Nixon 3:20PM (5/07/2009)
All of the EROEI numbers that I've seen that bash corn all have the same error.
They all fail to account for the output of corn mash for cattle feed, and calculate ALL of the energy input as if Ethanol were the ONLY output. In reality, most of the corn that goes into Ethanol production is "recycled" and put right back into the food cycle by feeding it to cattle.
What these EROEI studies do that come up with rather dismal numbers, is to assign ALL of the energy input to the Ethanol, as if the corn mash magically appeared without consuming any energy at all! Or as if the corn mash magically disappeared at the end of distillation, and the only output was the Ethanol.
There are two ways to CORRECTLY calculate the true EROEI of ethanol to account for the 2nd major output of the process.
1) Calculate the amount of energy it would have taken to produce the equivalent amount of cattle feed to replace the corn mash, and deduct that amount of energy from the EROEI calculation for Ethanol. (This is because if the corn mash weren't available to be used as feed, farmers would have to grow something to replace the corn mash).

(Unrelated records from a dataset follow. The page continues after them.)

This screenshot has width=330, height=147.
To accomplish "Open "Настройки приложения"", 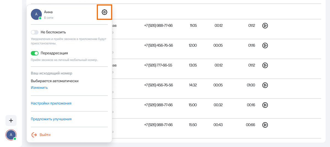I will [x=51, y=103].
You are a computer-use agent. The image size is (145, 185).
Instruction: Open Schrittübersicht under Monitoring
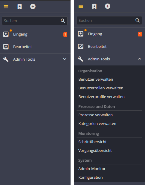pyautogui.click(x=92, y=142)
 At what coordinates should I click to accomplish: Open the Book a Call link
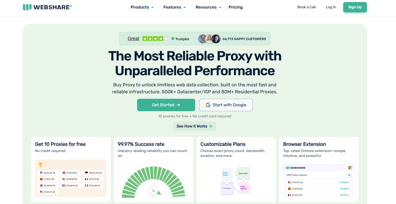tap(306, 7)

2) Apportion the total amount of energy required to create both the ethanol and corn mash so that a percentage is assigned to BOTH Ethanol AND the corn mash. Don't just assign ALL of the energy inputs to just the ethanol output. You could do this by weight, by percentage of calories output. (The calorie thing makes for some interesting math, because distilling changes the total number of calories going in vs. the number of calories going out.)
If you do one of those, all the sudden the EROEI of ethanol gets roughly somewhere around 10 times better (give or take).
But since the folks putting out the studies with poor EROEI numbers are doing so in order to attack ethanol, it is no wonder they don't do either of these things. And all the folks parroting their numbers won't stop parroting them either.